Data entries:
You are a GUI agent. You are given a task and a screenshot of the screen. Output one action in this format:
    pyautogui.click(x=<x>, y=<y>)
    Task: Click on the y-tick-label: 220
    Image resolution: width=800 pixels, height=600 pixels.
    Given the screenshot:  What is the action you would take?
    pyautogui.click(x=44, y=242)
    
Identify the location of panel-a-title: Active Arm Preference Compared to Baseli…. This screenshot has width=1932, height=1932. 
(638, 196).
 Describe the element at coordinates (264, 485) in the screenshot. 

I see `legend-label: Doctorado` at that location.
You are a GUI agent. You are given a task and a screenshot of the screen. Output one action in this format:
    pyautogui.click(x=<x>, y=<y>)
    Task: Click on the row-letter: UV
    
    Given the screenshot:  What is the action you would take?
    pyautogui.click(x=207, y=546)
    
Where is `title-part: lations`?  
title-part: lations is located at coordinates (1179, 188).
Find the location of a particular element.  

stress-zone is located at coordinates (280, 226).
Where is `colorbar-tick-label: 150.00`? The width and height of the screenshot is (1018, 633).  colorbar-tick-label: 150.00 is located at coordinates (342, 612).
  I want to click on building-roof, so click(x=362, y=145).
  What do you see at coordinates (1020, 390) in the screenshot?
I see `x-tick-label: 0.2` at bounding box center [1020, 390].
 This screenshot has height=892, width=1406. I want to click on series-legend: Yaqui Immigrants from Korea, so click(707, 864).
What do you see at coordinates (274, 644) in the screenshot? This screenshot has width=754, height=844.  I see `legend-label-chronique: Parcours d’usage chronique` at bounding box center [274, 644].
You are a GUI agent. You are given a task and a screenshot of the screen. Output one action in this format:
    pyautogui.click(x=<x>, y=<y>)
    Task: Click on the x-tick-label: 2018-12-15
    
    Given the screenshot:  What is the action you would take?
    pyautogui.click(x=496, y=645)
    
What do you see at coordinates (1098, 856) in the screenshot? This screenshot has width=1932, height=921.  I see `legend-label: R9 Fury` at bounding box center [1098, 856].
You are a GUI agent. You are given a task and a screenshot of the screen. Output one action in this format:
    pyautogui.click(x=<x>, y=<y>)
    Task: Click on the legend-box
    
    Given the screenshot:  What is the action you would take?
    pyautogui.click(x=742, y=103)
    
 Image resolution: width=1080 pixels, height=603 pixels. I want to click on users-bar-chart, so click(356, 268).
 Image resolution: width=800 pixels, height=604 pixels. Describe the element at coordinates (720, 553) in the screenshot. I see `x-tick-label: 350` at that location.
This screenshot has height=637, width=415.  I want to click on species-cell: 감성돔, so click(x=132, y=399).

What you need to do: Please pick out every line of the rows above that contains the string "center" and copy each one.

Solution to this task:
I see `x-tick-label: 0.2` at bounding box center [1020, 390].
What do you see at coordinates (274, 644) in the screenshot? This screenshot has width=754, height=844.  I see `legend-label-chronique: Parcours d’usage chronique` at bounding box center [274, 644].
What do you see at coordinates (1098, 856) in the screenshot? This screenshot has width=1932, height=921.  I see `legend-label: R9 Fury` at bounding box center [1098, 856].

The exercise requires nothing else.